0
votes

I have a results something like this format..

[
  ok: {:ok,
   %MyApp.Message{
     account_sid: "asdsad",
     api_version: "2010-04-01",
     body: "hi",
     direction: "outbound-api",
     from: nil,
     num_media: "0",
     num_segments: "0",
     sid: "asdsad",
     status: "accepted",
     subresource_uri: nil,
     to: "+15005550000",
   }},
  ok: {:ok,
   %MyApp.Message{
     account_sid: "asdasd",
     api_version: "2010-04-01",
     body: "hi",
     direction: "outbound-api",
     from: nil,
     num_media: "0",
     num_segments: "0",
     sid: "asdasd",
     status: "accepted",
     subresource_uri: nil,
     to: "+15005550000",
   }}
]

and I want to convert to [ {account_sid, status}, {account_sid, status}] for eachh item in list

How can I do this using Elixir function?

2
May I ask where this output comes from? Just curious. - Aleksei Matiushkin
I am using Twilio API. results returns from Twilio API. - Tae

2 Answers

2
votes

Keywords in Elixir are in reality a tuple of {:keyword, value}, so you could write it like this:

Enum.map(result, fn {:ok, {:ok, %MyApp.Message{status: status, account_sid: sid}}} -> 
    {sid, status}
end)
0
votes

While the answer given by @MateuszBielawski is technically correct, I would do it in safer way using Kernel.SpecialForms.for/1 comprehension (I altered the input a bit):

input = [
  ok: {:ok, %{foo: :bar1, baz: 42}},
  ok: {:error, %{foo: :bar, baz: 42}},
  error: :some,
  ok: {:ok, %{foo: :bar2, boo: 42}}

for {:ok, {:ok, %{foo: foo}}} <- input, do: foo
#⇒ [:bar1, :bar2]

Advantages of this approach are:

  • it’s more succinct
  • it won’t hang up on unexpected keys (filtering them out, see the third line of the input)
  • it won’t hang up on unexpected values (filtering them out, see the second line of the input)
  • it allows additional filtering and/or altering the iterated data on the fly (see the linked documentation).
---
■ What needs to be done
In two sentences, summarize the Elixir question and its answers above.
---
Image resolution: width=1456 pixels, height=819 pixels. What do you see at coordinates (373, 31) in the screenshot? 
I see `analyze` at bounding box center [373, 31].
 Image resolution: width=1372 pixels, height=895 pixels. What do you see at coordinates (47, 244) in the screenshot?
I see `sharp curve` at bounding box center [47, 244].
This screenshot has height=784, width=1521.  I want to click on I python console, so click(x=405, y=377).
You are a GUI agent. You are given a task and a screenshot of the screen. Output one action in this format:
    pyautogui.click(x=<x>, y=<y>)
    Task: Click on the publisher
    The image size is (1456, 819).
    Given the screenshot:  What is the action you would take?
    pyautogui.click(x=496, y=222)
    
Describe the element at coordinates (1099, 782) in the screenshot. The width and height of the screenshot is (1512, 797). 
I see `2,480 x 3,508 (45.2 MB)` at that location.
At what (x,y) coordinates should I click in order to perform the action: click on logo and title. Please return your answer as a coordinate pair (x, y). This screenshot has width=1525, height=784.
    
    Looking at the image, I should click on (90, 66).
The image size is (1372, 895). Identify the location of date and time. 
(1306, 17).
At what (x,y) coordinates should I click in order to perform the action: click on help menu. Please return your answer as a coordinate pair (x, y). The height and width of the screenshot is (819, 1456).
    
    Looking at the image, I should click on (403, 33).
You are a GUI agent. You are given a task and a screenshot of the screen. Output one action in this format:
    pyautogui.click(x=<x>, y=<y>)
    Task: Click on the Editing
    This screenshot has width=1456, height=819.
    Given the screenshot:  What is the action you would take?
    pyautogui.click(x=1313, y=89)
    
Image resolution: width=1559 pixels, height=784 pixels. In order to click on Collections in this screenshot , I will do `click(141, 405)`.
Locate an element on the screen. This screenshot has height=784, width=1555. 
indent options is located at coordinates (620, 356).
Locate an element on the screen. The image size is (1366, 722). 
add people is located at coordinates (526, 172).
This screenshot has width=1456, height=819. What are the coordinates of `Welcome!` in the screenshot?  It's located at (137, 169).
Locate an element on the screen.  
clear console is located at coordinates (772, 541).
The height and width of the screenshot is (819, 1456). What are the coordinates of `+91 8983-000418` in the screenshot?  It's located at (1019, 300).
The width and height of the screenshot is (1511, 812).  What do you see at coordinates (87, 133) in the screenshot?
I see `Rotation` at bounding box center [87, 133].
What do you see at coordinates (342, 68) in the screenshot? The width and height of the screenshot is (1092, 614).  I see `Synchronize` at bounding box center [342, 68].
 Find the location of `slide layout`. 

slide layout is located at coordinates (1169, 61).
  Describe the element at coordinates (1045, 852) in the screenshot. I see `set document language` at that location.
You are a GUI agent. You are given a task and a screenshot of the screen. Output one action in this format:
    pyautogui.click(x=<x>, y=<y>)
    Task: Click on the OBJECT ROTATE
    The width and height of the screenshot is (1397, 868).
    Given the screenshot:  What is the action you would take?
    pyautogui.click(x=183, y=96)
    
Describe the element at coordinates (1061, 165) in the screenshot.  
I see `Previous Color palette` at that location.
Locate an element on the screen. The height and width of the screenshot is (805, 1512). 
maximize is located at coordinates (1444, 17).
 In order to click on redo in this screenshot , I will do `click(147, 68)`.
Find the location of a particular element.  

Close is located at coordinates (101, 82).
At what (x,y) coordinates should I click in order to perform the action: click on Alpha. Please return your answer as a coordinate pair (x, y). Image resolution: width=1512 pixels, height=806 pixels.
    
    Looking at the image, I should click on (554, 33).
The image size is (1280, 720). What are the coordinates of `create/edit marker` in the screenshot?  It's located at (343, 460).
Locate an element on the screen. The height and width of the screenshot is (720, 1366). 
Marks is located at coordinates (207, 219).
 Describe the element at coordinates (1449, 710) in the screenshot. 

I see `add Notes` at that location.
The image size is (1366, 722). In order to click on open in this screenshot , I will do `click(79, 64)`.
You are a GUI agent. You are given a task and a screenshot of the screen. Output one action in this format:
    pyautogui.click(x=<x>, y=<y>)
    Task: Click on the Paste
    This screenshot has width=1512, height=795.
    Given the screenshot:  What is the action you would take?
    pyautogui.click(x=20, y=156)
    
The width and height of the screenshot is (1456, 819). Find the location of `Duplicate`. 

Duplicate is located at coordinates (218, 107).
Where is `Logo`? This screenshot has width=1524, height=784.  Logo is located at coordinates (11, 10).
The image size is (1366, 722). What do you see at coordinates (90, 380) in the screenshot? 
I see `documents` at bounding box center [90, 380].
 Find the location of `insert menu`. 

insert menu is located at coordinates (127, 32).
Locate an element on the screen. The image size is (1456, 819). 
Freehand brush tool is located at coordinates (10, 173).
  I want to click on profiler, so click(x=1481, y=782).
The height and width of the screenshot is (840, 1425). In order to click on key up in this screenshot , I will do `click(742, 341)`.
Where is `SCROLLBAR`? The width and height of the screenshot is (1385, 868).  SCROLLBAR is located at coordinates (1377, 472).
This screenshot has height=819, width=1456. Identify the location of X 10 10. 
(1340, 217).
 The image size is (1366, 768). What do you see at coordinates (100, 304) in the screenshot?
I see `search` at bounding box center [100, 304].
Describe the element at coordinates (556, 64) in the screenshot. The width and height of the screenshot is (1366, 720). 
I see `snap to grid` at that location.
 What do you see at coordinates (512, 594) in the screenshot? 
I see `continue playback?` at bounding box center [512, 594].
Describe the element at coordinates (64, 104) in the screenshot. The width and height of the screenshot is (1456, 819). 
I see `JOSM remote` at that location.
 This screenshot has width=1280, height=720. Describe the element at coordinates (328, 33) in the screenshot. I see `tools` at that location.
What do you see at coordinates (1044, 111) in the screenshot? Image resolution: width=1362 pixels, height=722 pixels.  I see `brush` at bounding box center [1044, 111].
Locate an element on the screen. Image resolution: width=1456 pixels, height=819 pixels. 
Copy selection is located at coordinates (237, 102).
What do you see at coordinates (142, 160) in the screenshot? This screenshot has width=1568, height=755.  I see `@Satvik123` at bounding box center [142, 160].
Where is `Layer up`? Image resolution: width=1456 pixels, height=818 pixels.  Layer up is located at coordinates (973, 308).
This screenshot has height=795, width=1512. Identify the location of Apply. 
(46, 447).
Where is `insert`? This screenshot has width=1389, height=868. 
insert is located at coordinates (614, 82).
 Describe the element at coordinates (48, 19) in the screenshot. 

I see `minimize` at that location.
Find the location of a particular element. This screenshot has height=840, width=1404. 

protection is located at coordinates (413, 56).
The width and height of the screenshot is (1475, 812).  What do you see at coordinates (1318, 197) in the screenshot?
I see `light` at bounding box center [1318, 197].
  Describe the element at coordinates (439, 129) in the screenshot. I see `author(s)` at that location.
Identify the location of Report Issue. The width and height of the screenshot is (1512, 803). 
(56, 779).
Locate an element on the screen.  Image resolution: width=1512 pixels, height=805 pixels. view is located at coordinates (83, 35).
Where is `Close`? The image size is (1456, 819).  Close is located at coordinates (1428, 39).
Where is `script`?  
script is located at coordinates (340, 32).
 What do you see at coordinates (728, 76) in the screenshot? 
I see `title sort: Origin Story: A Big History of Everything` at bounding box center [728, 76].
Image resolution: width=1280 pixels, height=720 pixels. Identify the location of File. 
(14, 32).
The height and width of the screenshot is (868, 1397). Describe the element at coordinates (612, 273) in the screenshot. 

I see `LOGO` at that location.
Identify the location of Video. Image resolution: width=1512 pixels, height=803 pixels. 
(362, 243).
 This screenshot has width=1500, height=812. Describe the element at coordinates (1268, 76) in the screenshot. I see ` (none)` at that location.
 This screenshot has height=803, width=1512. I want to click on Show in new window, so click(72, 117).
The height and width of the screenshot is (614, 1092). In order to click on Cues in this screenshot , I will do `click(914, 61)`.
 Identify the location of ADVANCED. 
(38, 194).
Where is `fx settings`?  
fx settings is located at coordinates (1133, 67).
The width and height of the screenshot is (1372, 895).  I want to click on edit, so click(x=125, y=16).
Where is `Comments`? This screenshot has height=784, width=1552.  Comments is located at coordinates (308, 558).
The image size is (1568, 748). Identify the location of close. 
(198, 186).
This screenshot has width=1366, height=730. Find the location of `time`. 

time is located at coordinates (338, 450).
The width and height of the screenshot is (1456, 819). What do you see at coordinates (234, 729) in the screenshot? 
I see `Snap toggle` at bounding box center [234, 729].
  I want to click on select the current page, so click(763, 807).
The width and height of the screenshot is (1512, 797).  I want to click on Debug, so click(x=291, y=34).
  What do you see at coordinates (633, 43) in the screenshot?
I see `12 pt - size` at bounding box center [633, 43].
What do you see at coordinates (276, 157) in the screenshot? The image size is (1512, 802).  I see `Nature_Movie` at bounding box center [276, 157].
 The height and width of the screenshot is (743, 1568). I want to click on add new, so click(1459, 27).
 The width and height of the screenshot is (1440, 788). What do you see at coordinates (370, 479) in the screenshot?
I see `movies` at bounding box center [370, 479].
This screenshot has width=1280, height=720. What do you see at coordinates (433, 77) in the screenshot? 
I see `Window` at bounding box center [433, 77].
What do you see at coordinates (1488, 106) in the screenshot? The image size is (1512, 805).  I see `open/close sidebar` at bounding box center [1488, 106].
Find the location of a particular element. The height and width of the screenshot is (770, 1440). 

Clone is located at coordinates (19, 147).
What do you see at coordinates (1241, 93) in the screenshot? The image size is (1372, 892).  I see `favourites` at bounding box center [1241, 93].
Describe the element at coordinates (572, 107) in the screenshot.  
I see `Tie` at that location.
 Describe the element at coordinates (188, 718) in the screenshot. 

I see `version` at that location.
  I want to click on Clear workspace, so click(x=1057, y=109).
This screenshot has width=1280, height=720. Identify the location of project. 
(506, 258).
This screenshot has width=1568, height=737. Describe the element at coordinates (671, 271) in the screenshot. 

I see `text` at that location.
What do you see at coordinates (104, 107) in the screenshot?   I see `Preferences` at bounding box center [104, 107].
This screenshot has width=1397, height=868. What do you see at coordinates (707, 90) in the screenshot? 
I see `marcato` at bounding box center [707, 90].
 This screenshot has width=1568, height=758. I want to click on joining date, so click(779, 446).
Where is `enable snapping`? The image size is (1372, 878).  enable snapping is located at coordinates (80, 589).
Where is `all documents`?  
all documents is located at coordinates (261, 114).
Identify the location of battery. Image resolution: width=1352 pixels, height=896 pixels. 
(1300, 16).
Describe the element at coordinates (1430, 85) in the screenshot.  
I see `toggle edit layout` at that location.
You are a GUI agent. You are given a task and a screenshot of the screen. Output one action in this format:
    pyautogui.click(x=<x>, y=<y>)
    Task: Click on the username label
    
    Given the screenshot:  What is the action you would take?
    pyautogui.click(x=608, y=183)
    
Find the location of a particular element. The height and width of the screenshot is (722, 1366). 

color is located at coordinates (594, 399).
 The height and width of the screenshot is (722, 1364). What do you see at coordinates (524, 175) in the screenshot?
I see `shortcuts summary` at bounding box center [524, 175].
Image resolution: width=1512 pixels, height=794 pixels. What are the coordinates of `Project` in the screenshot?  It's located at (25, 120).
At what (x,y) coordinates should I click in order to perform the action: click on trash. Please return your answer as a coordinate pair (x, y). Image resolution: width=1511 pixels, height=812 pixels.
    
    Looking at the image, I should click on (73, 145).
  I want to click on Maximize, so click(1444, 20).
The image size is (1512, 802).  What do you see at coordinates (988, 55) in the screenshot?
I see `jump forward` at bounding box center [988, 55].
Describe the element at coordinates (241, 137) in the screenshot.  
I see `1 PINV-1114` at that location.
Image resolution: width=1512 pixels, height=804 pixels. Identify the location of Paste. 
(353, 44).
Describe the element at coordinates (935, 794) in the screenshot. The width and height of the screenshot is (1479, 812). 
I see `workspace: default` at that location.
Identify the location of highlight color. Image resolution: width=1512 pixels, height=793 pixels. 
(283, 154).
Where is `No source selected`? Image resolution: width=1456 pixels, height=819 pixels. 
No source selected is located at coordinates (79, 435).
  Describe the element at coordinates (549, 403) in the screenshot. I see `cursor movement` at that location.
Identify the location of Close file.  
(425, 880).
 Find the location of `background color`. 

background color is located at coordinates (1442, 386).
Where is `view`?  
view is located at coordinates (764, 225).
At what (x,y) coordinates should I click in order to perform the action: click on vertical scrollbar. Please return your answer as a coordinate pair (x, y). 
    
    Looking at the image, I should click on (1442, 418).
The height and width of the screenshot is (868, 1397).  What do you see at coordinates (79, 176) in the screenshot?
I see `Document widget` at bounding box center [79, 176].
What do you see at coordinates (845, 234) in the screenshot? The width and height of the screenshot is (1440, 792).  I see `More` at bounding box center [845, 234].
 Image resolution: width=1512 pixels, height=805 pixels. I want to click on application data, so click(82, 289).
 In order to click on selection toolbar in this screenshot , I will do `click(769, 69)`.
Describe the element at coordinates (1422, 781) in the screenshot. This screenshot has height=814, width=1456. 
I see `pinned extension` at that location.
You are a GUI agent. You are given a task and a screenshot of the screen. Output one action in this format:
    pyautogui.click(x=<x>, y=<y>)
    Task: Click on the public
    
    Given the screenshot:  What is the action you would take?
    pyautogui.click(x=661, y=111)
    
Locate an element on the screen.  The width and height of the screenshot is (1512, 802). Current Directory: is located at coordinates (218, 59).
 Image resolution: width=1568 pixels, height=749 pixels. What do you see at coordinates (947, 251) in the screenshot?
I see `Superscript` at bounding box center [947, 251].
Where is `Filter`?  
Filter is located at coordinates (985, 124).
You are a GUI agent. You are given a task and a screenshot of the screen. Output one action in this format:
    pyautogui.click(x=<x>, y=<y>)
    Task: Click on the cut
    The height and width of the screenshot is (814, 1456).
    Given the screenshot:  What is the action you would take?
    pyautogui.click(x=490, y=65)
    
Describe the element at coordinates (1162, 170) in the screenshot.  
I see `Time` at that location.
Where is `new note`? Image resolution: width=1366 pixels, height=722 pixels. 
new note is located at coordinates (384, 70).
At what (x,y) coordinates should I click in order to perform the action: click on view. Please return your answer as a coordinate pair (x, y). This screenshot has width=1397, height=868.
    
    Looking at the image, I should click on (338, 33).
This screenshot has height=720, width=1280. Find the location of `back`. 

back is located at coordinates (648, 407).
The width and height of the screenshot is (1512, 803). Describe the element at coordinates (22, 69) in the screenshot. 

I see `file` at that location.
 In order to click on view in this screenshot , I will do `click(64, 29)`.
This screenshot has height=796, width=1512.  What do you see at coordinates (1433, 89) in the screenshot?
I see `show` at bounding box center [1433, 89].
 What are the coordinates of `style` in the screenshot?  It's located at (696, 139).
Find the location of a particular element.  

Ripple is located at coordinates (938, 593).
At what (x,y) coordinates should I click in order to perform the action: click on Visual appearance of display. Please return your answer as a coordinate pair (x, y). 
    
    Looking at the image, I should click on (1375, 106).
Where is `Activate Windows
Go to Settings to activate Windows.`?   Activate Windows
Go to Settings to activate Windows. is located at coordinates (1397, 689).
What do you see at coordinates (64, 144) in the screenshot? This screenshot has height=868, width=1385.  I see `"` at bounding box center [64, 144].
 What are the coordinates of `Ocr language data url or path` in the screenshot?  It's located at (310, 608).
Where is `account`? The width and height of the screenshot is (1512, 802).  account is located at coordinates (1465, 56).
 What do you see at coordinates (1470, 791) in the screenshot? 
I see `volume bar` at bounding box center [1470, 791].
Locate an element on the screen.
---
■ Finished task
The question presents a list of results returned from the Twilio API, each holding a MyApp.Message struct, and asks how to use an Elixir function to convert it into a list of {account_sid, status} tuples. One answer maps over the list with Enum.map and a pattern-matching function, while the other recommends a for comprehension as a safer approach because it is more succinct, filters out unexpected keys and values, and allows additional filtering or altering of the data.